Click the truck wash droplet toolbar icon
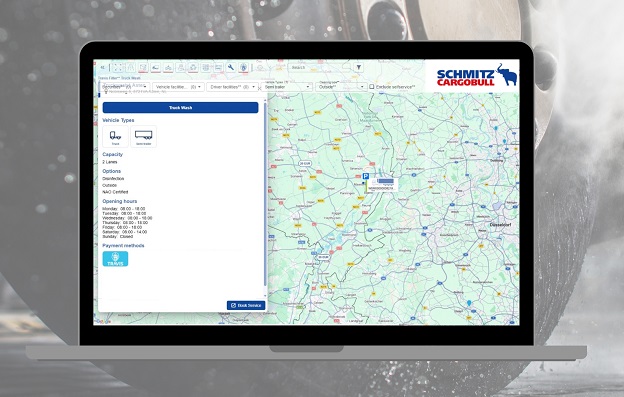Screen dimensions: 624x397 click(244, 67)
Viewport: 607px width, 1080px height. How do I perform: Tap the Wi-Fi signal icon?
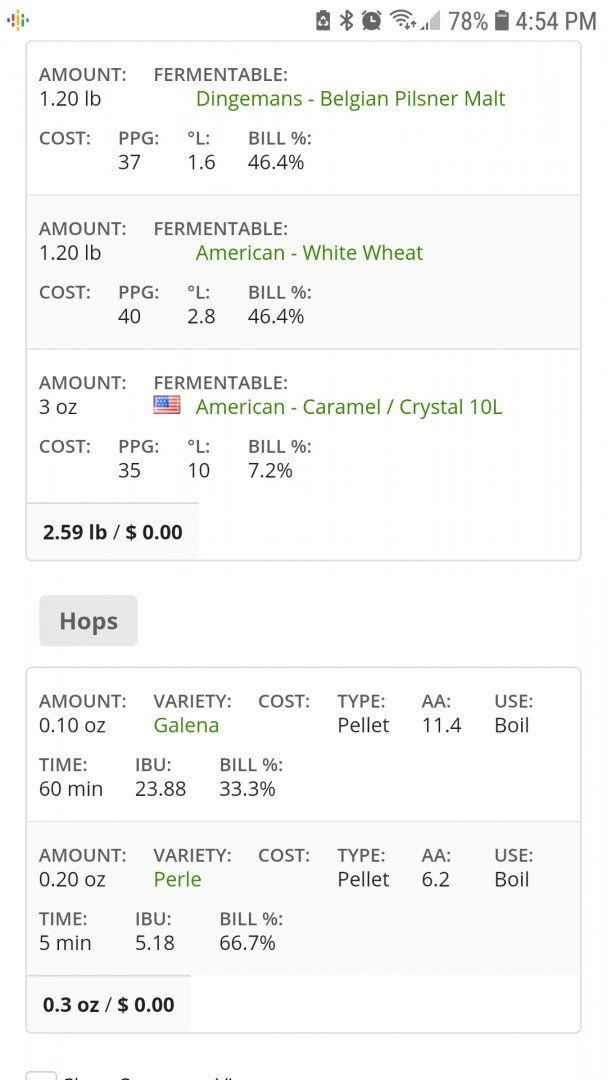tap(403, 21)
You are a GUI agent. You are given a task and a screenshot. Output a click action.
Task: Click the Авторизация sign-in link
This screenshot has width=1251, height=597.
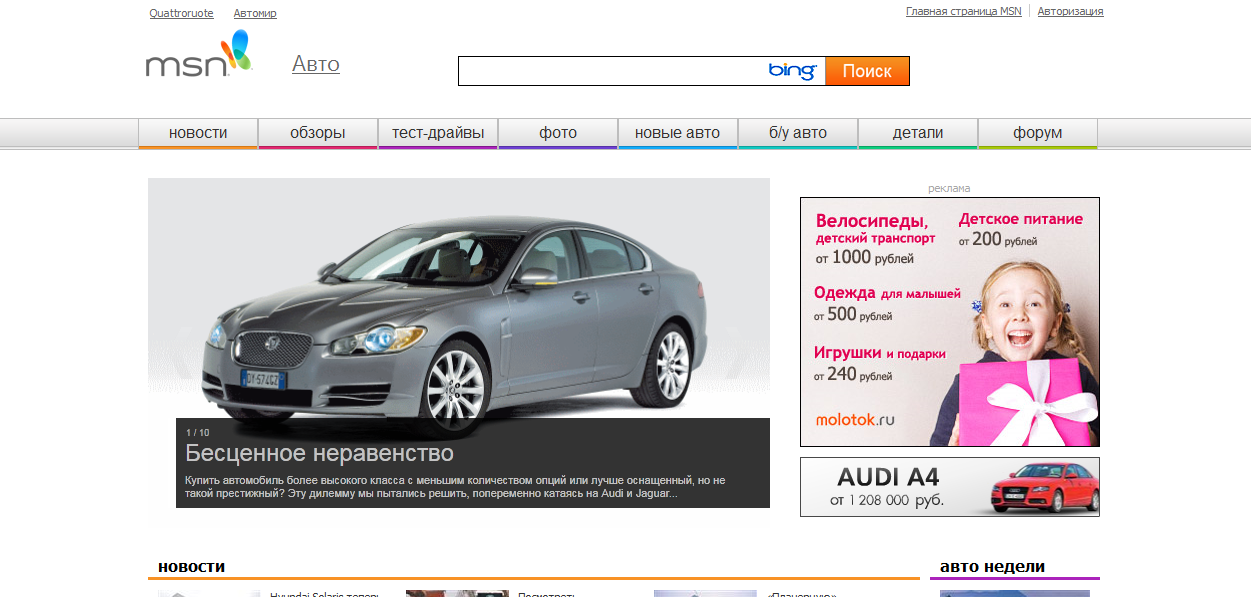tap(1070, 11)
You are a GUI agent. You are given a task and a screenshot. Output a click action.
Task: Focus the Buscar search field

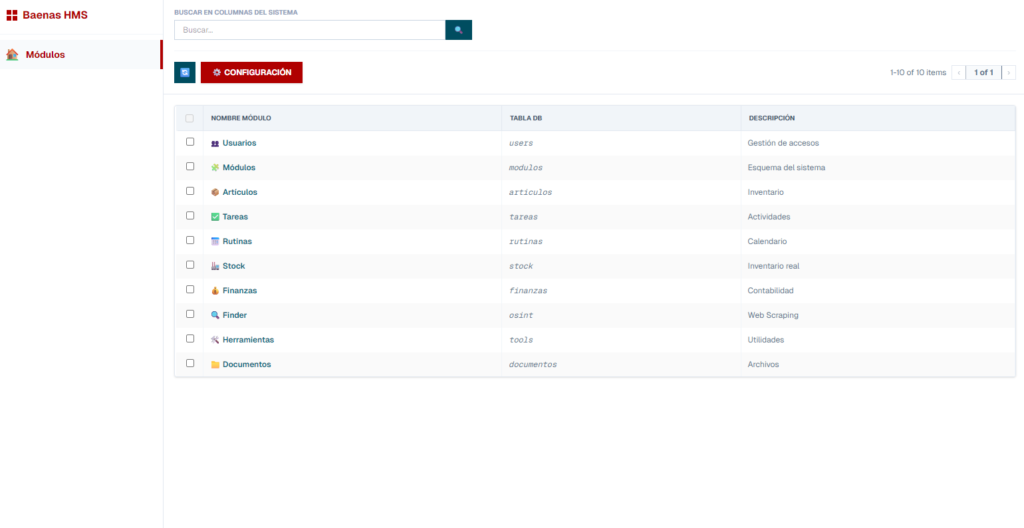coord(309,30)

Task statement: When you reach the line with "Viewport: 607px width, 1080px" in the entries above, start copying, and go on word for word to the last line; skip any picture.

Answer to this problem:
Viewport: 607px width, 1080px height. How do I perform: Tap the Wi-Fi signal icon?
tap(403, 21)
You are a GUI agent. You are given a task and a screenshot. Output a click action.
Task: Click the Авторизация sign-in link
This screenshot has width=1251, height=597.
tap(1070, 11)
You are a GUI agent. You are given a task and a screenshot. Output a click action.
Task: Focus the Buscar search field

coord(309,30)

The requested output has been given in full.